3. In one of those strange little coincidences of life, your mother dies within a month of the death of your relative’s (mine) mother’s death. So, the two of you are having a decent conversation about all the trials of witnessing your mom’s last day. The relative notes that one thing she found difficult was trying to deal with a thoughtless sister (my little sister, damn) at a time when your nerves are already frayed. You agree and to make your point you relate the following story: You and a sister have been asked to keep an appointment with your mother’s oncologist as your father is reluctant to leave his wife’s bedside during this time. You go, and the oncologist now tells you that your Mom is rapidly nearing death and no more treatment is available. It’s time to move Mom to an extended care facility, choose a hospice group to deal with, and decide on how aggressively you want to medicate her. The two of you leave the oncologist’s office and head to the hospital where other family members are waiting. When you get there you run into your other sister. She’s the one you’ve described as being “very unstable” and “both verbally and physically abusive towards me” and “unfairly describing me as having lied to and about her to other people.” Aware that you’ve just come from the oncologist’s office, this sister asks, “Is there anything new from the oncologist?” On the spur of the moment, you decide that you should not tell her anything until you’ve talked to your father, so you say:
a. “Yes, we just talked to him and we have some decisions to make, but I’d rather
wait until Dad gets here to go over it.” You then tell the sister that went to the
oncologist with you what you’ve said so she can do the same.

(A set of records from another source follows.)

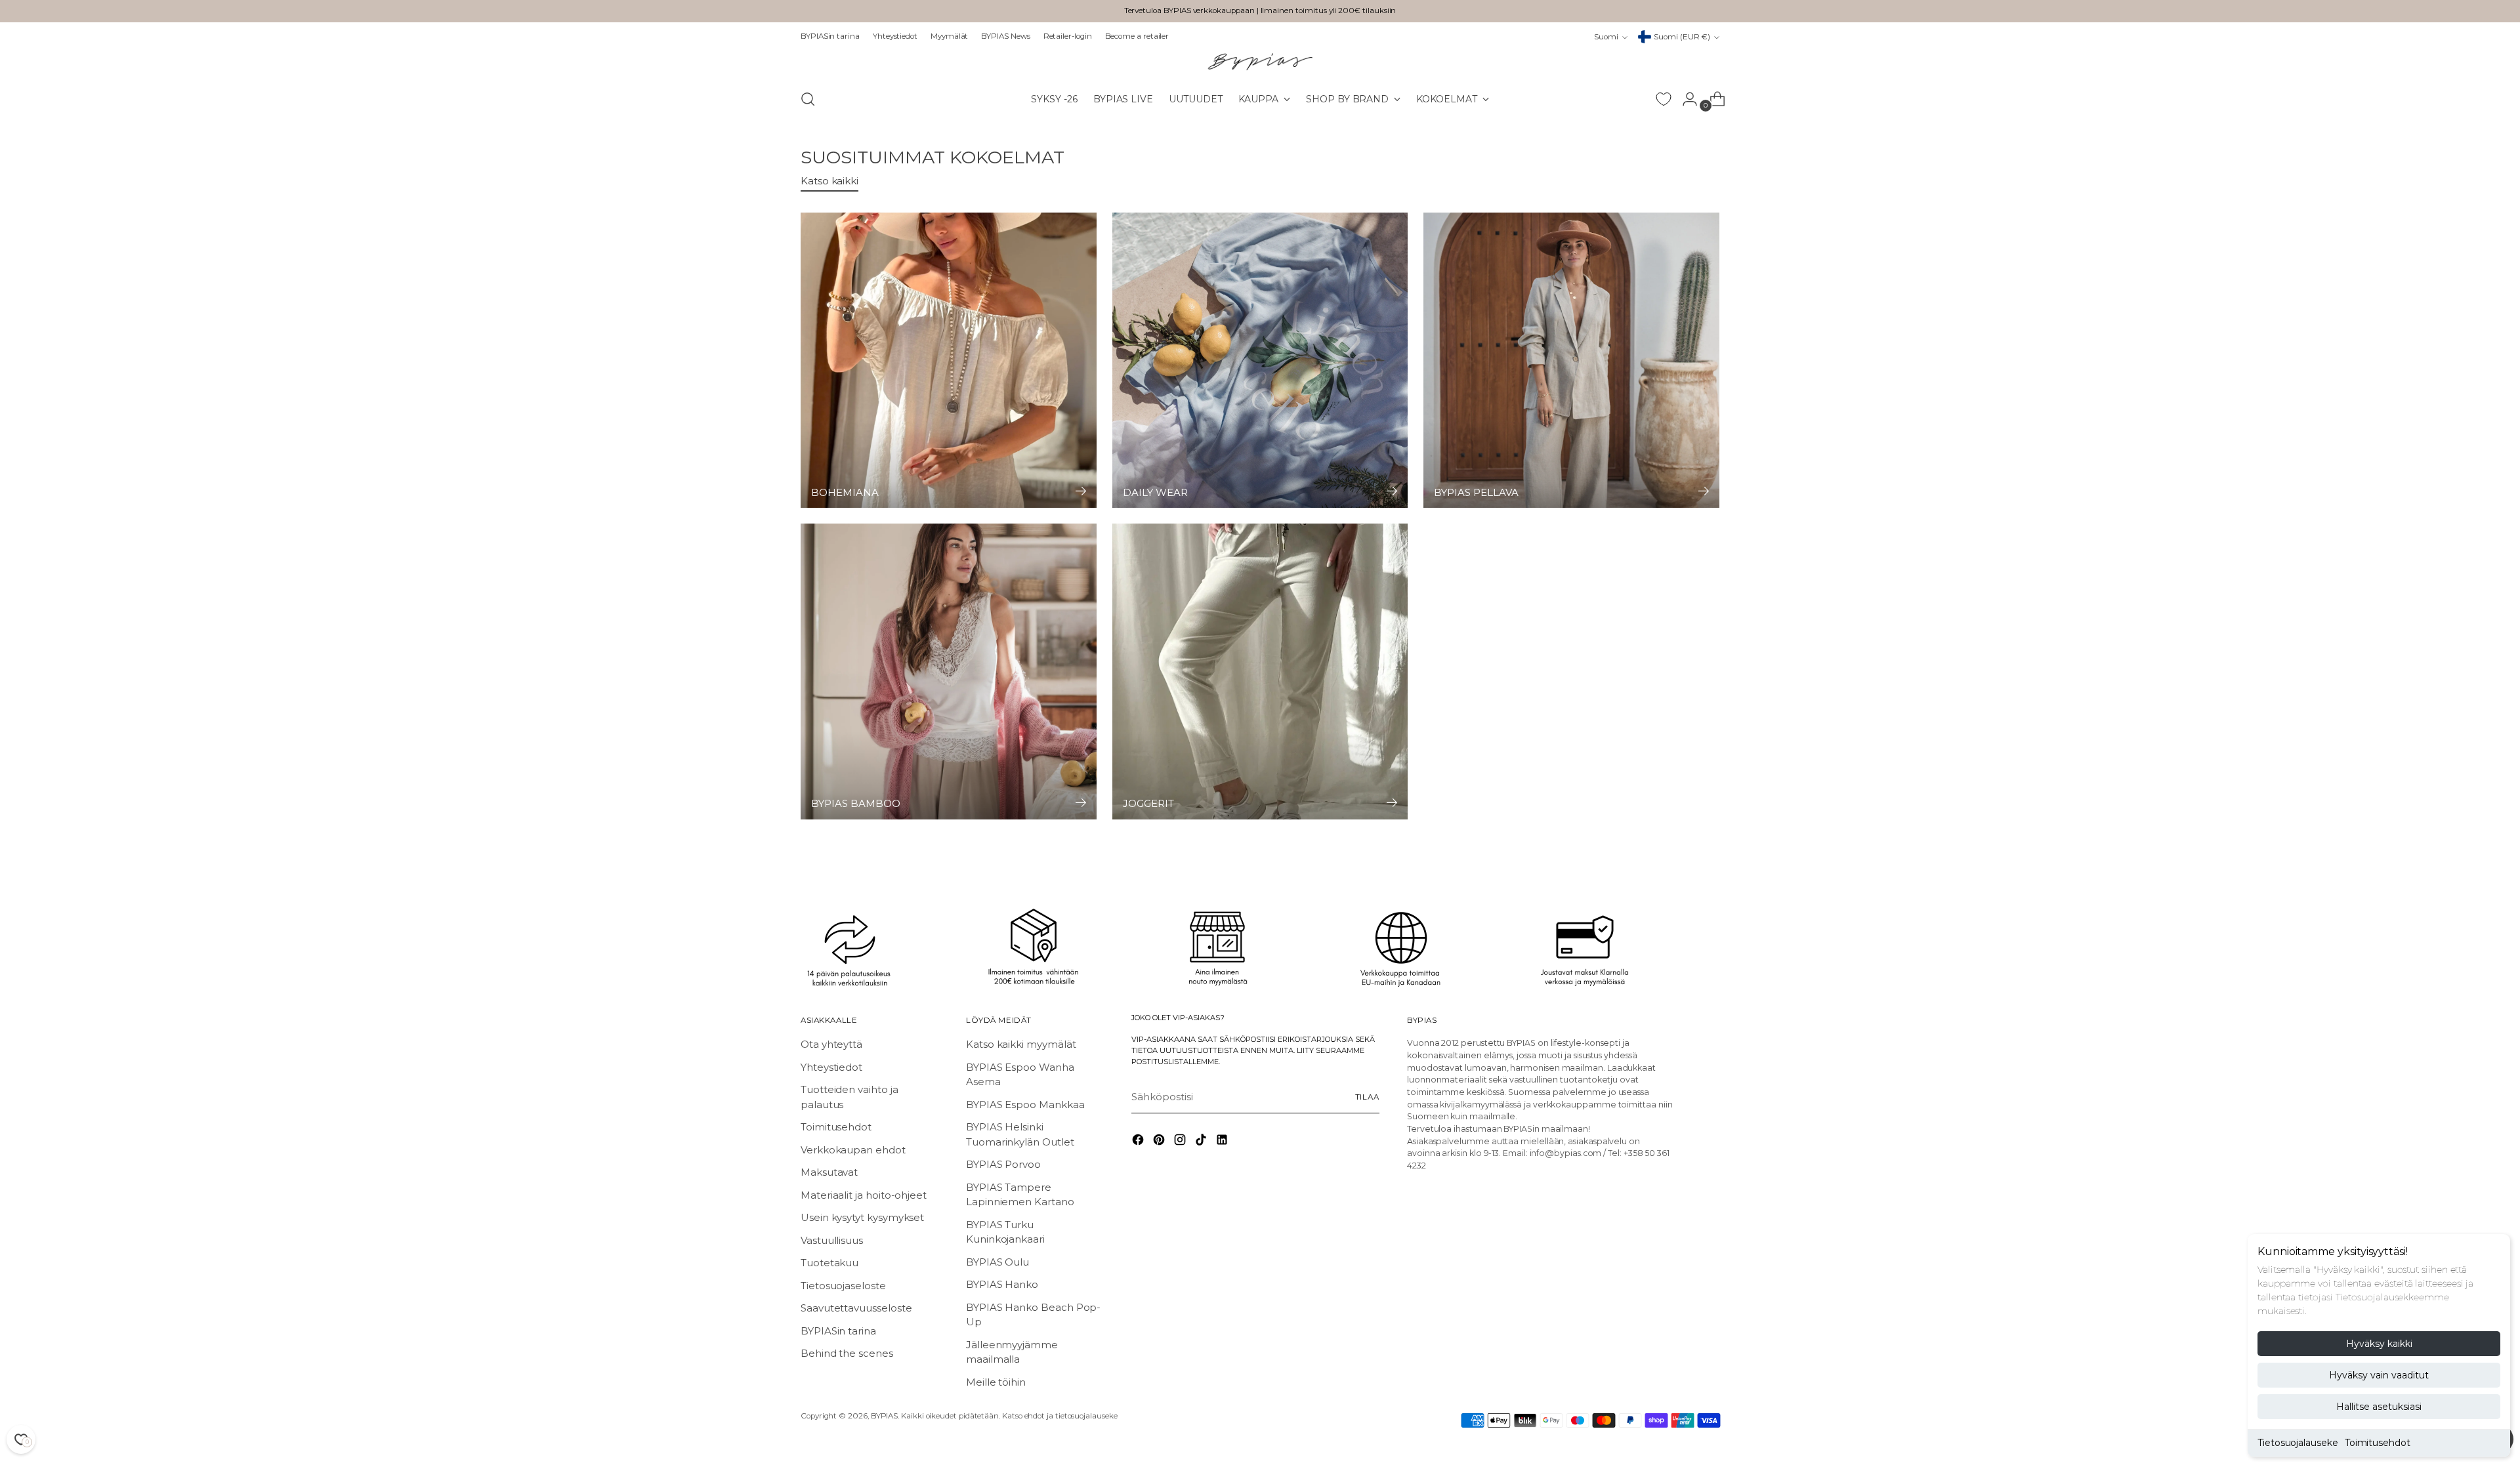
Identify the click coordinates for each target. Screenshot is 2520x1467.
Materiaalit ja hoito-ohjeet (864, 1195)
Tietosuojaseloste (843, 1285)
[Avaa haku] (808, 99)
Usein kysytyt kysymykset (862, 1217)
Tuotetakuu (829, 1262)
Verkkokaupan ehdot (853, 1150)
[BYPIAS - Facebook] (1139, 1142)
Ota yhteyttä (831, 1044)
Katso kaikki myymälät (1021, 1044)
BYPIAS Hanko (1002, 1284)
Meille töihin (996, 1382)
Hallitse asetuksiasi (2379, 1407)
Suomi (1606, 36)
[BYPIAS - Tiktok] (1202, 1142)
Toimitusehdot (2377, 1443)
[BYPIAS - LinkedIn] (1223, 1142)
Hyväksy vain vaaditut (2379, 1375)
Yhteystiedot (831, 1067)
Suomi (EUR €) (1682, 36)
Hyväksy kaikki (2379, 1344)
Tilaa (1367, 1097)
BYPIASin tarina (838, 1331)
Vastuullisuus (832, 1240)
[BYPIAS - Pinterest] (1160, 1142)
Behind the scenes (847, 1353)
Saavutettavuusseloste (856, 1308)
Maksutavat (829, 1172)
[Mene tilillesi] (1684, 99)
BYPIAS (884, 1415)
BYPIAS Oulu (997, 1262)
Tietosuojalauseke (2298, 1443)
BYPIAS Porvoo (1003, 1164)
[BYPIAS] (1260, 61)
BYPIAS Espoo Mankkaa (1025, 1104)
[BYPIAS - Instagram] (1181, 1142)
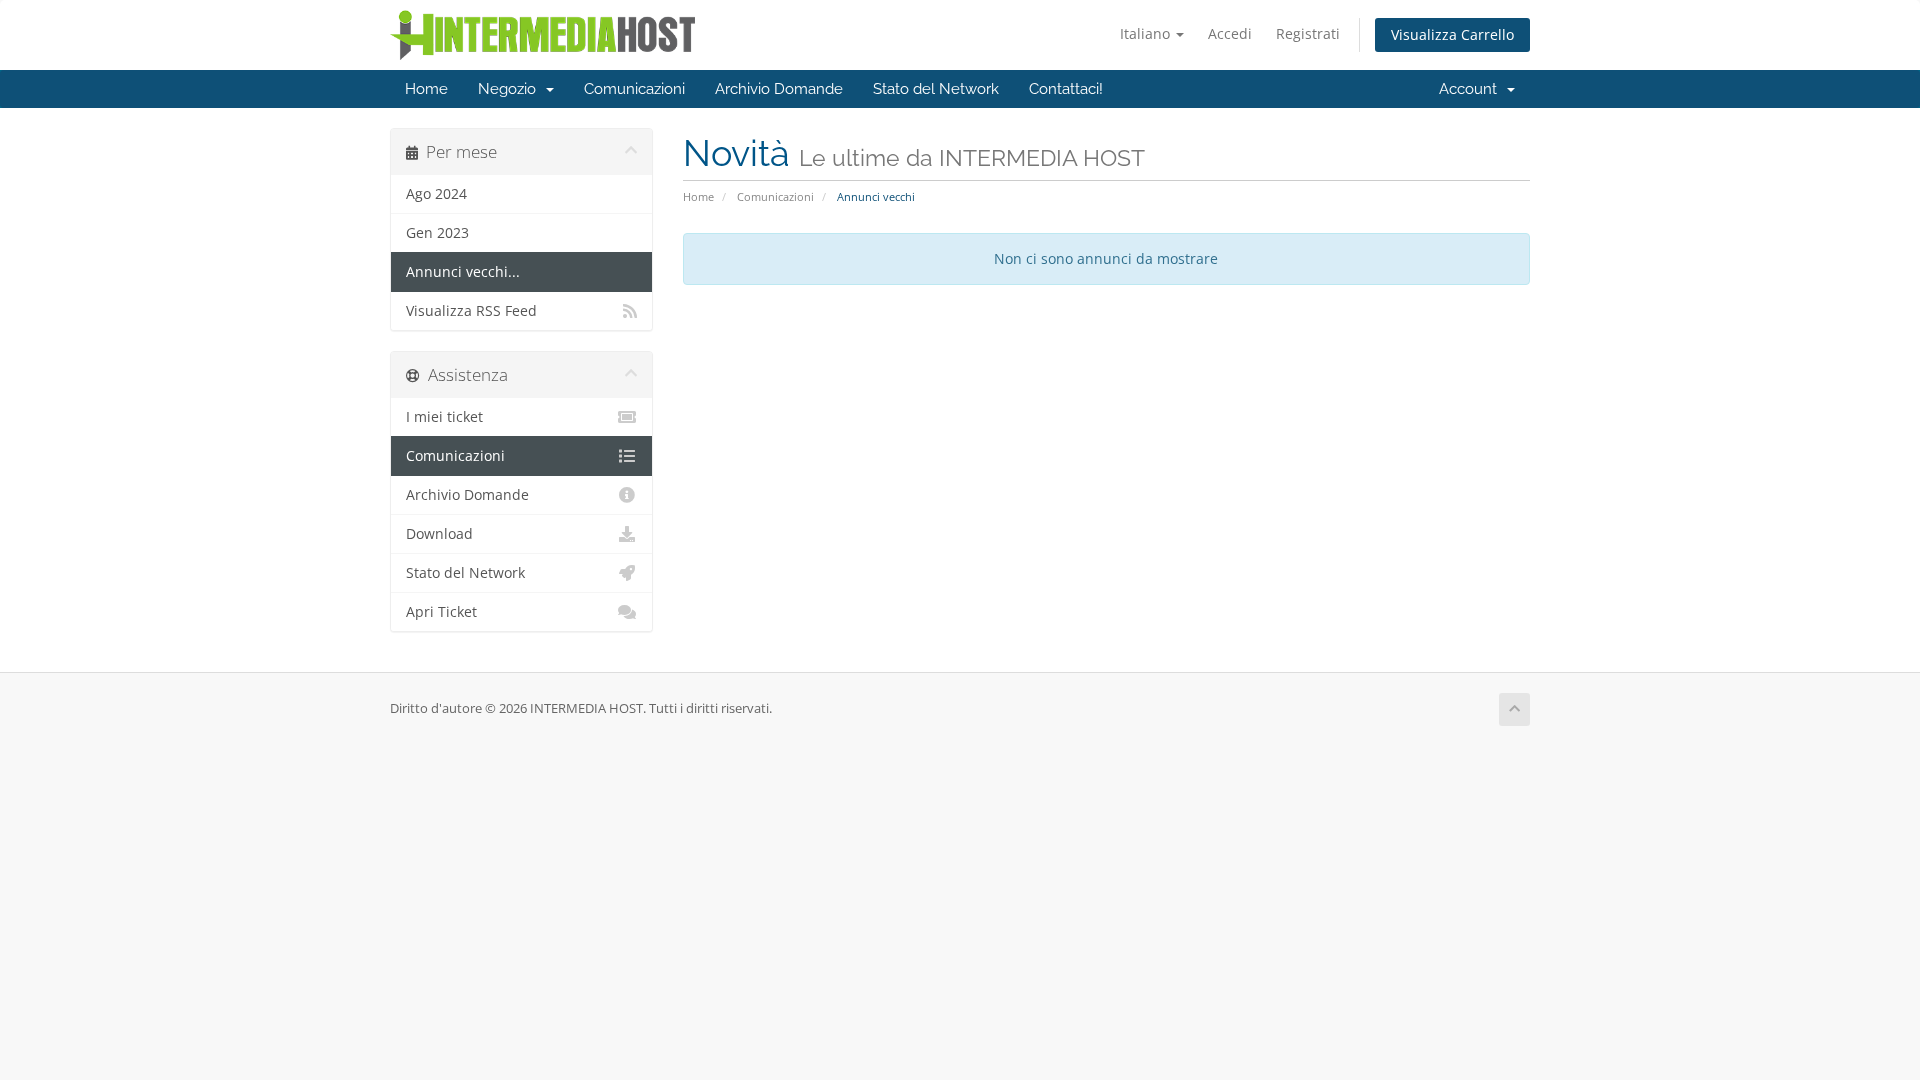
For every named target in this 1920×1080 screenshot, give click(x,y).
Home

b. “Yes, we just talked to him, but it was pretty complicated and I’d like to wait
until everyone is here so we only have to go through it once”. You then tell the sister who visited the oncologist with you what you’ve said so she can do the same.
c. “No, we don’t know anything new.” In other words, you lie. You then go to
see your mom without a thought of telling the other sister what you’ve done.
Of course, she chose C. She lied to the sister who has accused her of lying and in a situation where, curiously, the lie was going to be caught out pretty quickly—in fact, just as soon as the unstable sister talked to the other sister, who immediately conveyed to her and the other relatives what the oncologist had said. The unstable sister blew, screaming that That f___ing b____ lied to me again!” so loudly and violently that she had to be physically restrained and removed from the hospital. Unfortunately, the mother, in her hospital bed nearby, got to hear the whole thing. My SIL, even in retrospect, cannot see that she was in any way responsible for this fiasco, nor can she even acknowledge that she did lie to her sister. She sees it as having done the “right thing” by holding back information until she could talk to her father. Her sister blew because she’s crazy.
And when I blow and choke the living s___ out of my SIL, it won't be because she’s an ignorant, foolish twit. It will be because I’m “unstable” too.